Schnelle Autos und schnell wechselnde Werbung. Eine Kreuzung zwingt mich zum Anhalten. Viele Menschen, ca. 30, stehen an der Ampel.

An der Fußgängerbrüstung sitzt zusammengekauert ein Junge, vielleicht 15 Jahre alt. Er schläft, in der Hand einen Pappbecher. Braungebrannte Haut, die Kleidung länger nicht gewaschen, Kapuze ins Gesicht gezogen. Der Pappbecher in der Hand droht zu kippen. es ist nur eine 5 Rubelmünze drin. Allein. Ich suche noch nach meiner Geldtasche, ich finde sie nicht gleich.

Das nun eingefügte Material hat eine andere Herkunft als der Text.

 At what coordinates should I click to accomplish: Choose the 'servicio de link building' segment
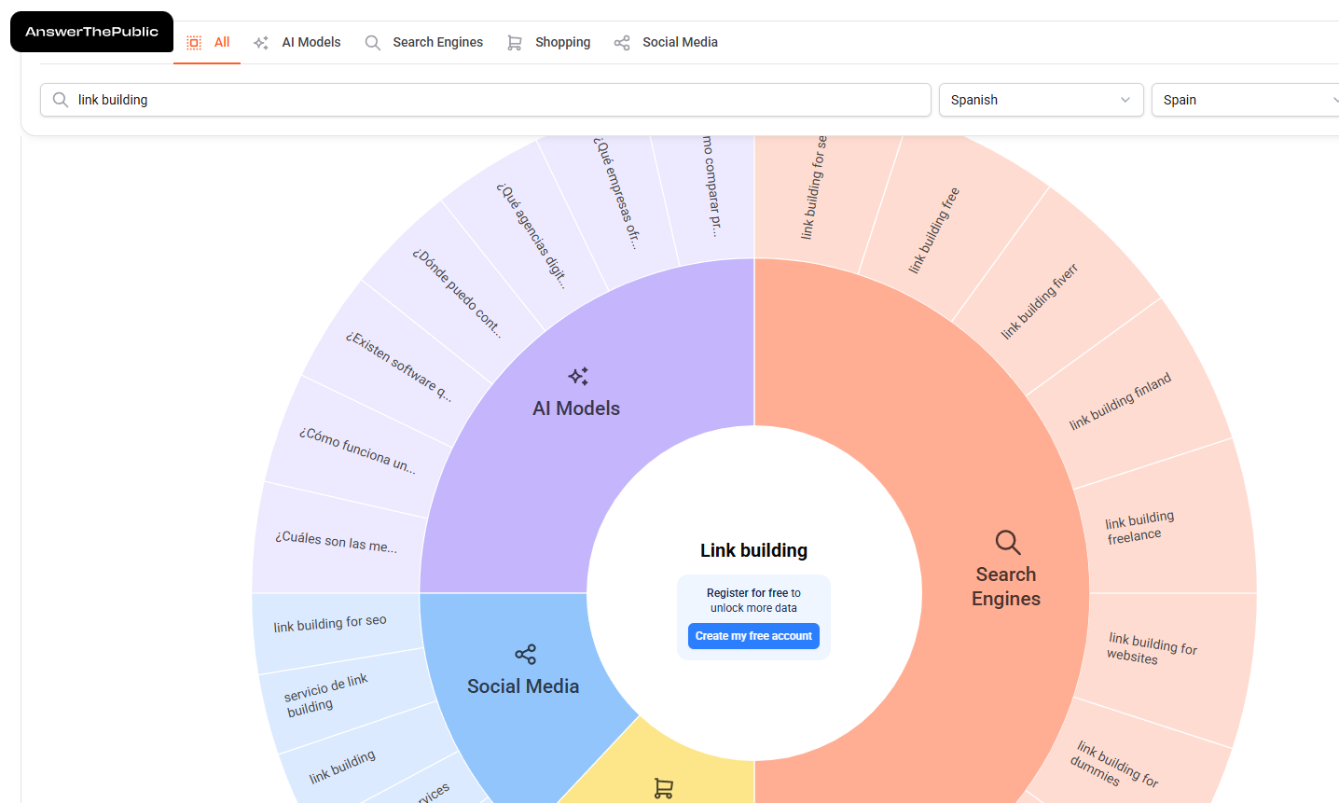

Grün, weiter. Keiner hat etwas gegeben. Wer hilft diesem Jungen?

Ich treffe Sergey Kivenko, ein vitaler, gut aussehender Mittvierziger, dem man die Liebe für die Straßenkinder abspürt. Er ist der Leiter des Kinderhauses «Yablonka» (deutsch: Apfelbäumchen), hier können Kinder von 8-18 Essen bekommen, wenn nötig, auch einige Zeit übernachten.

Ich bekomme traditionell Tee. Ein junger 17-jähriger Junge gesellt sich zu uns. Er wartet auf das Essen, dass Sergeys Tochter gerade kocht. Nimmt sich von dem Kuchen.

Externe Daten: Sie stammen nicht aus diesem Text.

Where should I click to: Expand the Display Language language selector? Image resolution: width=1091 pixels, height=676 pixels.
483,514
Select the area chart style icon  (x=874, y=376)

Sergey erzählt, dass der Junge Probleme zu Hause hat und deshalb hier ist. Er könnte mein Sohn sein. Sergeys Telephon läuft heiß. Das Jugendamt fragt, ob der Junge schon auf dem Weg zur Arztuntersuchung wäre. Ja, er kommt, ist gleich unterwegs. Aber erst essen.

Der nächste ruft Sergey an, will ihn treffen. Sergey ist ein Mann, der nicht nach Effizienz zu messen ist. Er will den Kindern nicht nur die Grundversorgung geben. Er hört zu, hat viele Ideen, wie er die Stärken der Kinder fördern kann. Mit Workshops Töpfern und Feiern, Spielen. Fotos vom Sommerlager zeigen fröhliche Gesichter.

Auf die Frage, womit kann ich helfen können, antwortet er. Schreib, das «Apfelbäumchen» arbeitet.

Bis Februar konnte die Lutherische Kirche das Haus tragen. Nun ist es eine unabhängige Einrichtung. Das Haus hat der Staat zur Verfügung gestellt. Sergej arbeitet momentan ehrenamtlich und die Famielie lebt von seiner geringen Arbeitslosenhilfe. Nun das steht nicht in seiner Website – www.yablonka-kaliningrad.ru (sogar in deutsch).